Cette nouvelle diplomatie chinoise l’éloigne d’Israël, perçu comme un avant-poste de
l’Occident au Moyen-Orient. D’autant que les accords d’Abraham auraient exclu l’allié et
partenaire iranien de la Chine, et par là même, mis un bémol à l’influence chinoise dans la
région, dont l’ambiance est de recréer des routes de la soie.
Quant à Moscou, le rapprochement avec Téhéran, ennemi principal de Tel-Aviv s’est
intensifié dès le début de la guerre en Ukraine. Les Iraniens ont livré des drones
kamikazes Shahed-136 pour bombarder Kiev. Ce qui a incité l’Ukraine à réitérer sa demande
à Israël de lui fournir un système de défense aériens comme le « Dôme de Fer », citant le
danger posé par les drones et missiles balistiques iraniens.
En réaction, l’ancien président russe Dimitri Medvedev met en garde l’État hébreu contre le
risque d’une « destruction de toutes leurs relations inter-étatiques » bilatérales si Israël
répondait à la demande ukrainienne. C’est désormais chose faite, puisque par le biais de la
milice Wagner, Moscou va fournir des armes au Hezbollah présent dans le sud Liban
Moscou a tout intérêt à multiplier les fronts et faire oublier sa présence en Ukraine. Et de fait,
l’attention des médias est concentrée sur la guerre au Moyen-Orient. D’autre part, elle a misé
sur le fait que les États-Unis pourraient accorder une aide de moindre importance à l’Ukraine.

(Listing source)
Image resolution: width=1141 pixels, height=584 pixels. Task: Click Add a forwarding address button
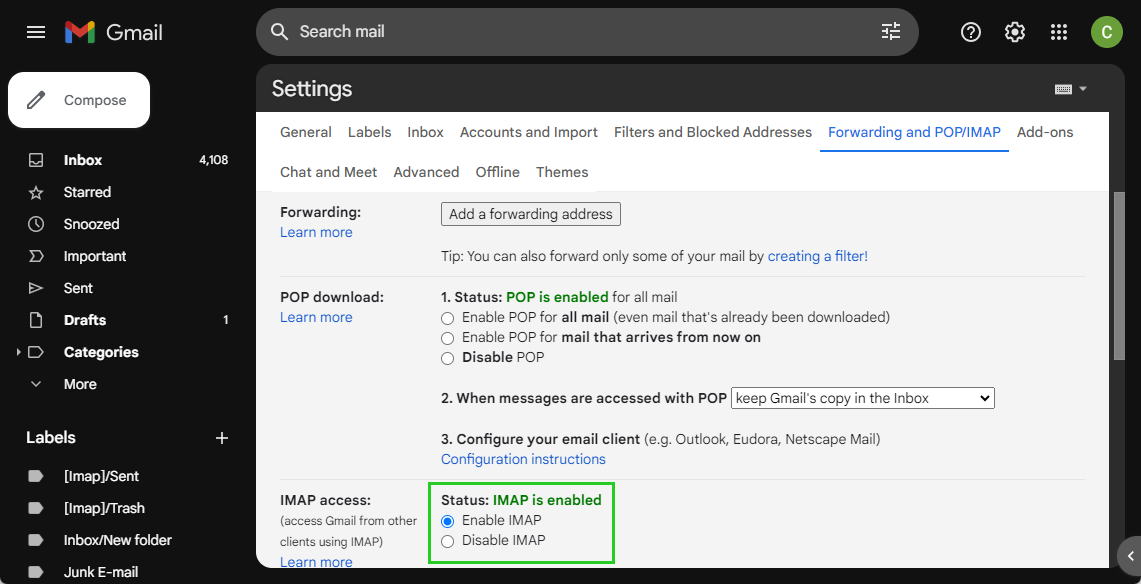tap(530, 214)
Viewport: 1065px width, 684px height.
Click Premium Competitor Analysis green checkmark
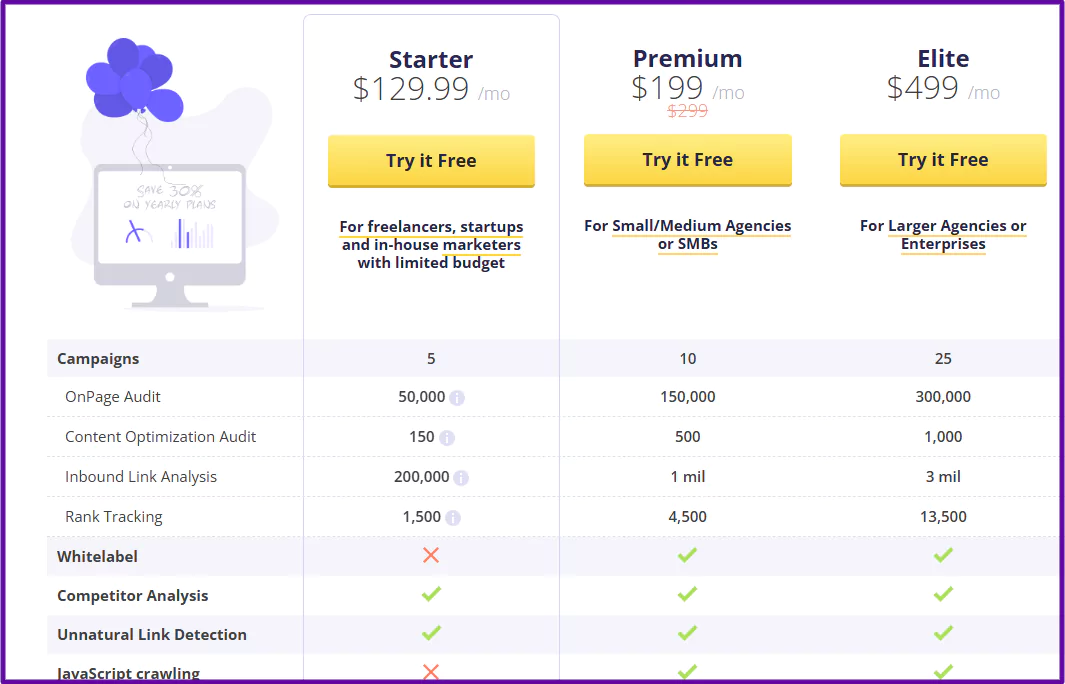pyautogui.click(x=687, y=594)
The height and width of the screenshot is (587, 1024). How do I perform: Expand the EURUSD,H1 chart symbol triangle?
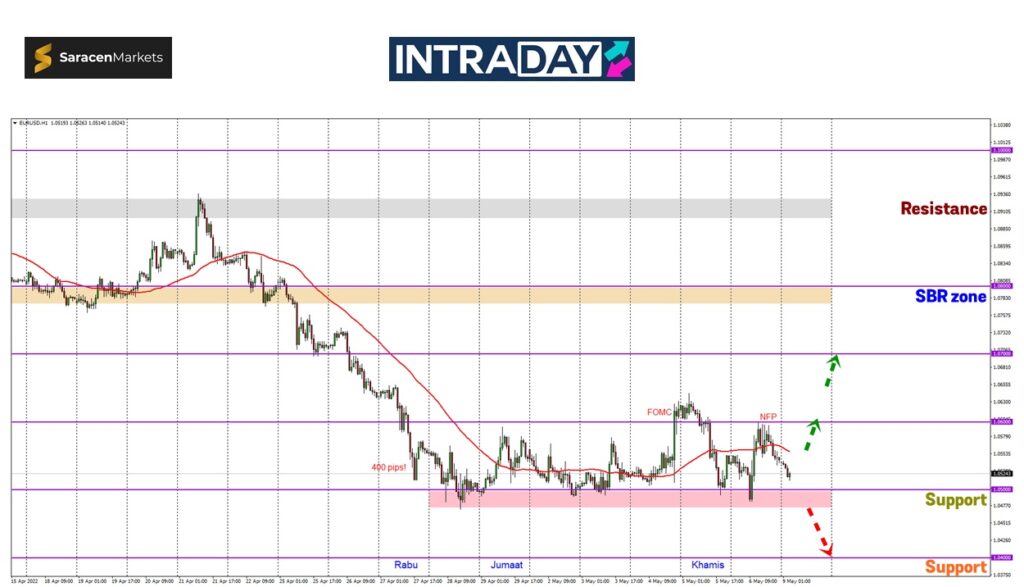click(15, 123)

Exercices à réaliser
• a. Modifiez le passage de l'extrait du texte qui va de « En réaction, l’ancien » jusqu'à « importance à l’Ukraine. » inclus en y remplaçant « médias » par « journaux », puis donnez-le en entier.
• b. Indiquez si chacune des affirmations suivantes concorde avec l'extrait du texte, en répondant par oui ou par non et en citant à l'identique les mots de l'extrait qui permettent de trancher. (i) Les Iraniens ont livré des drones Shahed-136 pour bombarder Kiev. (ii) L'Ukraine a demandé pour la première fois à Israël de lui fournir un système de défense aérienne. (iii) L'attention des médias est concentrée sur la guerre en Ukraine.

Corrigé par exercice
• a.
En réaction, l’ancien président russe Dimitri Medvedev met en garde l’État hébreu contre le
risque d’une « destruction de toutes leurs relations inter-étatiques » bilatérales si Israël
répondait à la demande ukrainienne. C’est désormais chose faite, puisque par le biais de la
milice Wagner, Moscou va fournir des armes au Hezbollah présent dans le sud Liban
Moscou a tout intérêt à multiplier les fronts et faire oublier sa présence en Ukraine. Et de fait,
l’attention des journaux est concentrée sur la guerre au Moyen-Orient. D’autre part, elle a misé
sur le fait que les États-Unis pourraient accorder une aide de moindre importance à l’Ukraine.

• b.
(i) Oui : « Les Iraniens ont livré des drones kamikazes Shahed-136 pour bombarder Kiev ».
(ii) Non : « Ce qui a incité l’Ukraine à réitérer sa demande à Israël ».
(iii) Non : « l’attention des médias est concentrée sur la guerre au Moyen-Orient ».